- Work to be completed -
Without any pictures, print the lines below from the one that has "Click the bullet before 'We constructed'" through the one that has "This screenshot has width=646, height=525.", exactly and nothing else.
*** Opening Records to use ***
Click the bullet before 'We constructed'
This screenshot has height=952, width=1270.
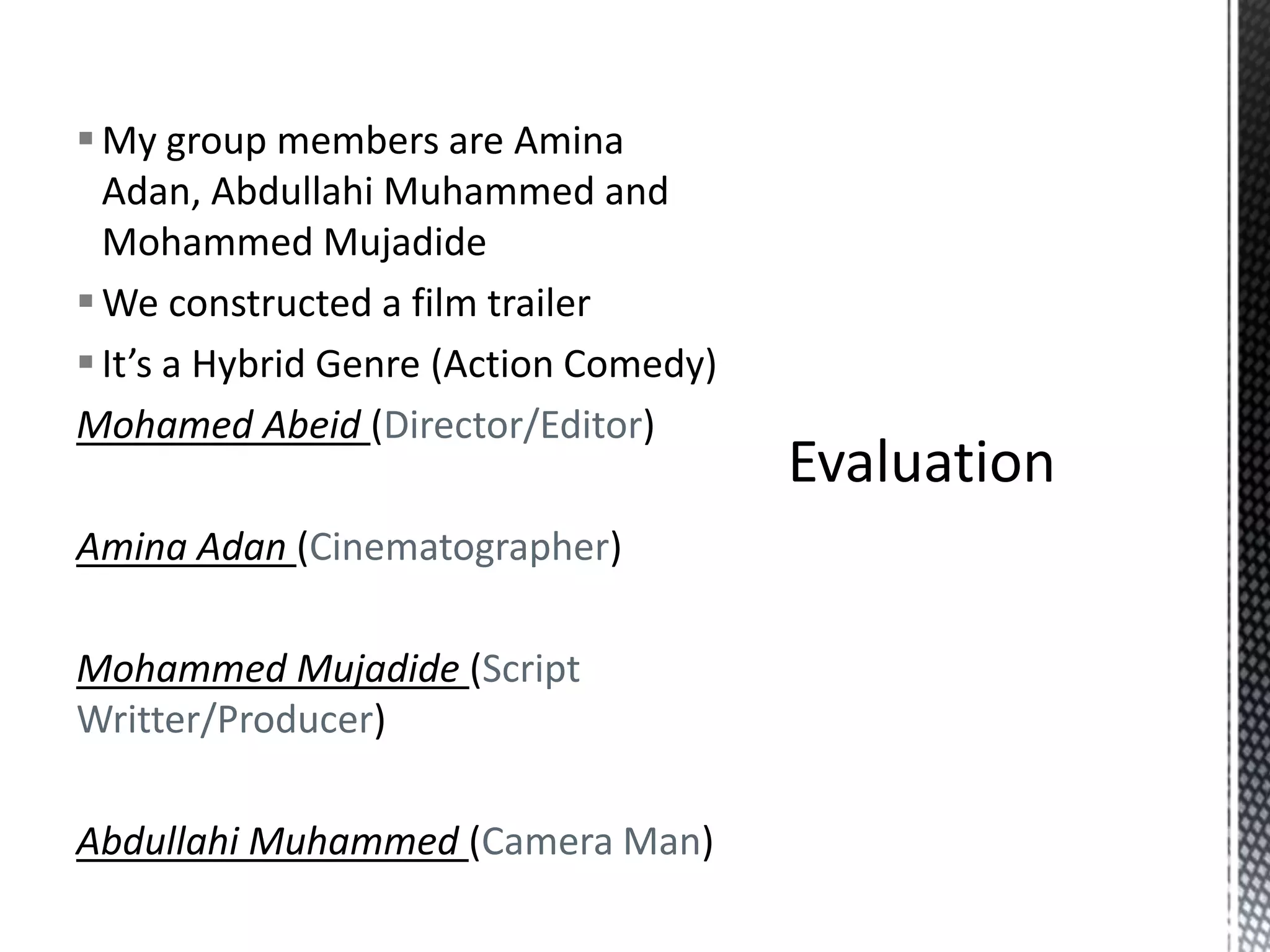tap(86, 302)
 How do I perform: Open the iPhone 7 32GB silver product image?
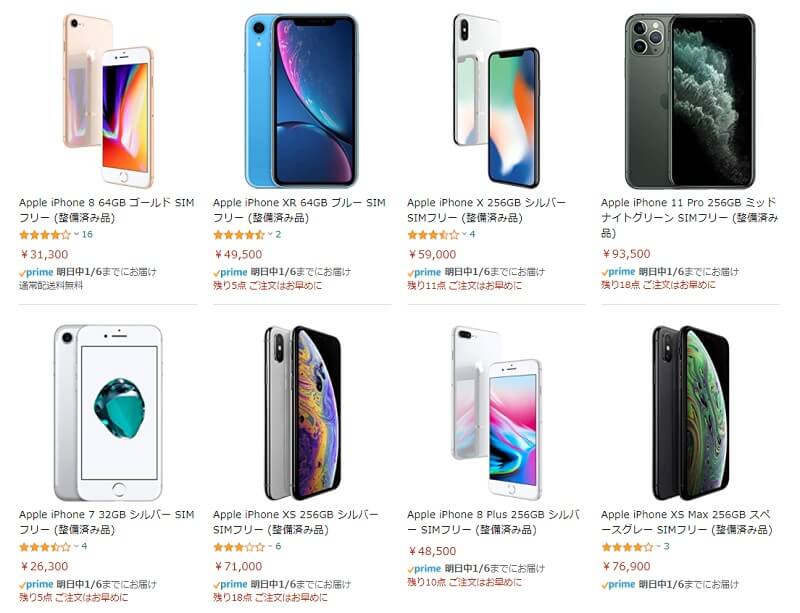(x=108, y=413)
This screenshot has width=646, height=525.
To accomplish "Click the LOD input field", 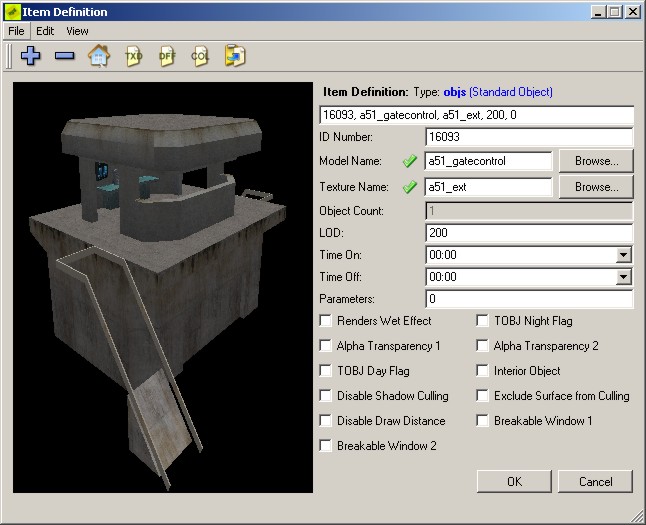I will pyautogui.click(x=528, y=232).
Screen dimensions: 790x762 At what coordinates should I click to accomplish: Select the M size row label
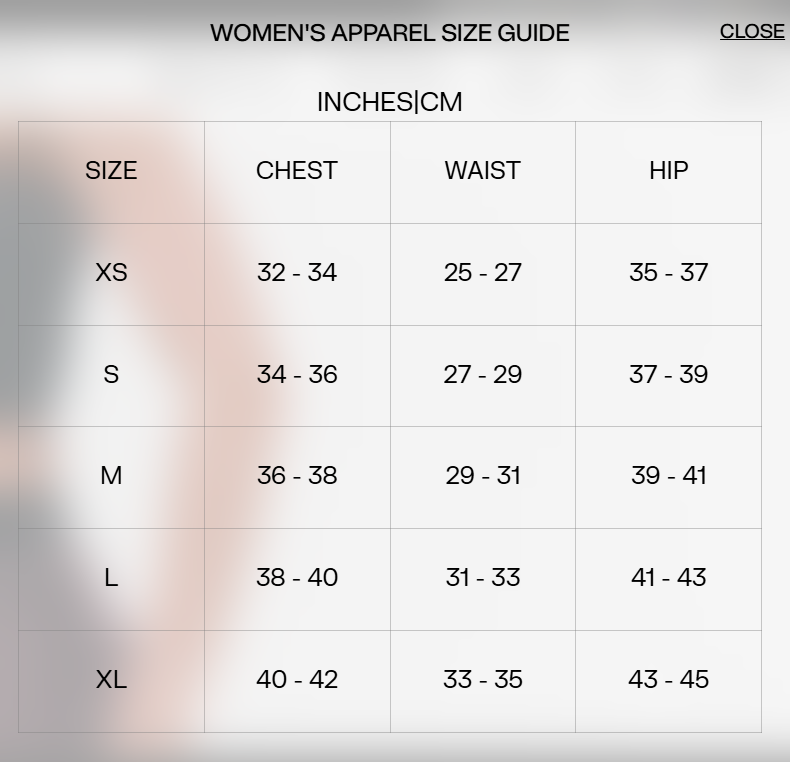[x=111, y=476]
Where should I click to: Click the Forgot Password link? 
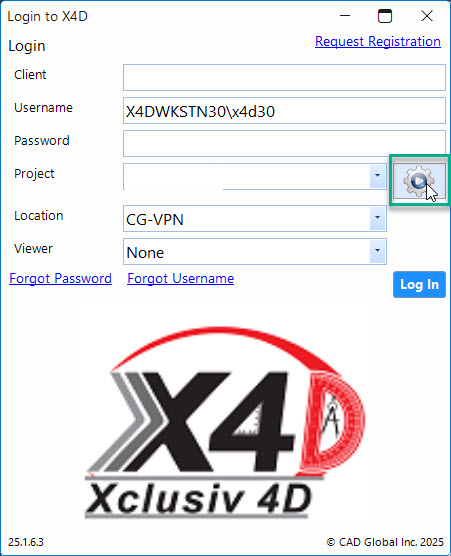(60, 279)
*** Closing Records to use ***
*** Opening Records to use ***
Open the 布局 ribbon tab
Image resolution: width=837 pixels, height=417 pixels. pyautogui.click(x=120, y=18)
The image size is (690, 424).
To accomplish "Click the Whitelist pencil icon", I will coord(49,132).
*** Closing Records to use ***
*** Opening Records to use ***
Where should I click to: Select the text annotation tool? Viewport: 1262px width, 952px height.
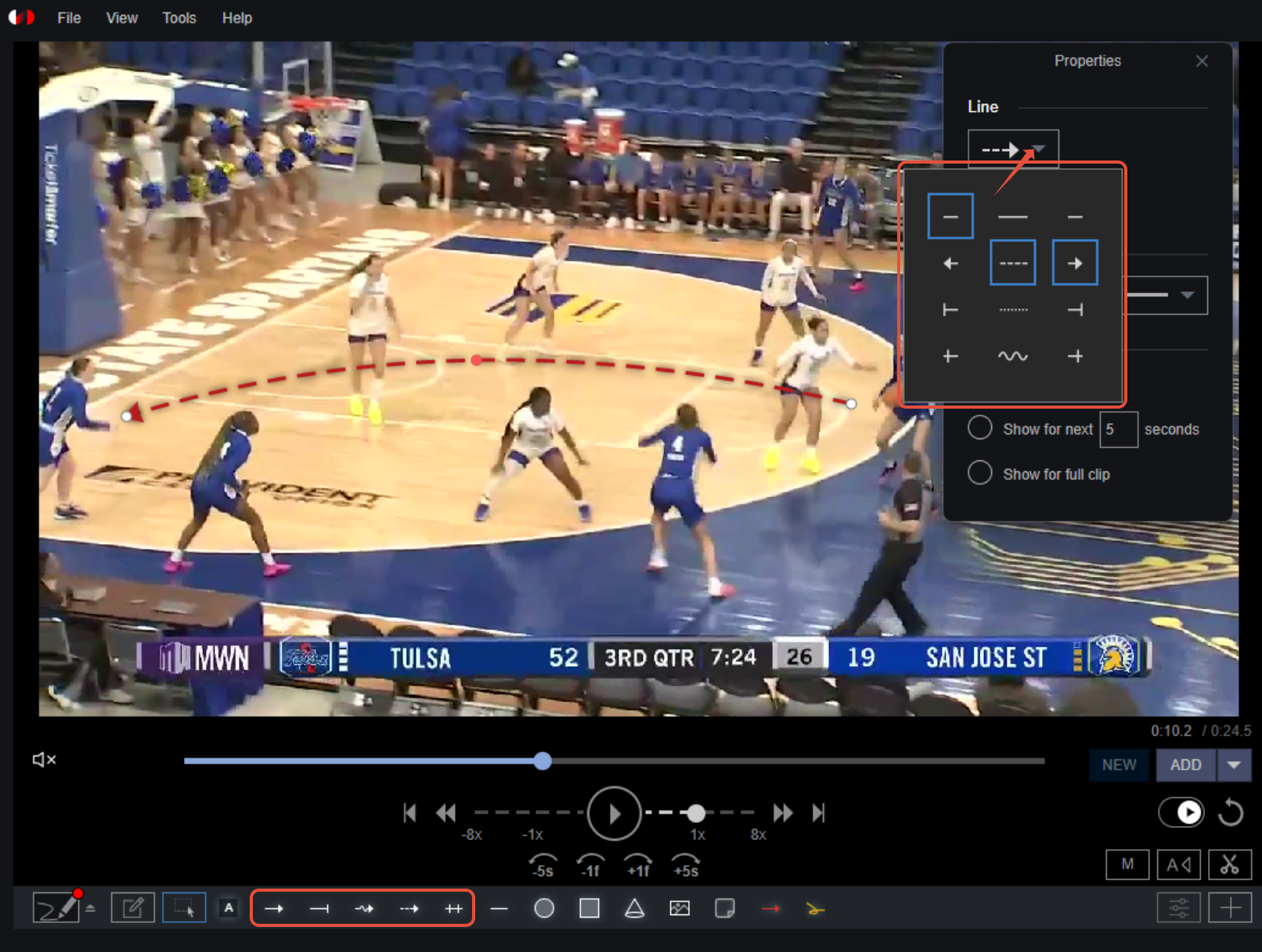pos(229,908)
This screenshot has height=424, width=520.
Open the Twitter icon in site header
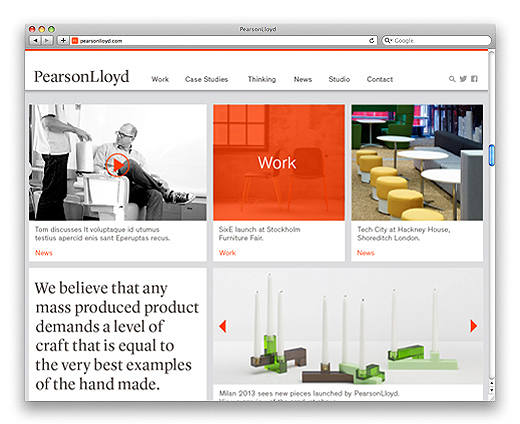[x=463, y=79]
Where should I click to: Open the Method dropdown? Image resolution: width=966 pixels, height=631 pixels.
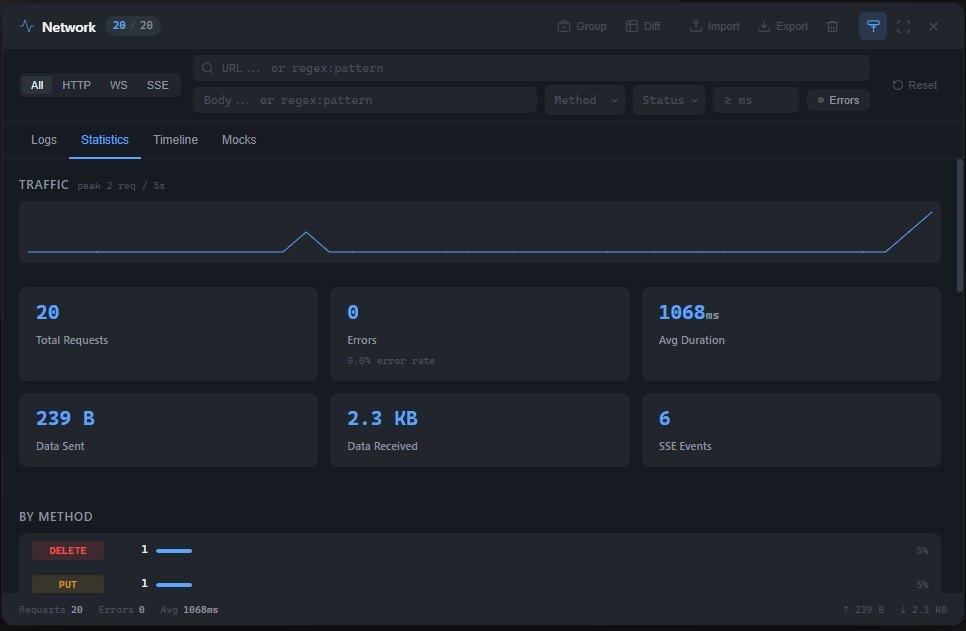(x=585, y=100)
*** Closing Records to use ***
- Task result -
Click the bullet before 'We constructed'
This screenshot has height=952, width=1270.
tap(86, 302)
 How do I perform: Open the iPhone 7 32GB silver product image?
(x=108, y=413)
This screenshot has width=646, height=525.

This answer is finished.